Exercise data:
--------------------------------
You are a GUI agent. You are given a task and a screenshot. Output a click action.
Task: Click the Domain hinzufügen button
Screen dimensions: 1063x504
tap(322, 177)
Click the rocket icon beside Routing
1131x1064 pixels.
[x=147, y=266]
--------------------------------
What is needed:
The material above must be written out again in full, exactly.

Solution:
You are a GUI agent. You are given a task and a screenshot. Output a click action.
Task: Click the Domain hinzufügen button
Screen dimensions: 1063x504
tap(322, 177)
Click the rocket icon beside Routing
1131x1064 pixels.
[x=147, y=266]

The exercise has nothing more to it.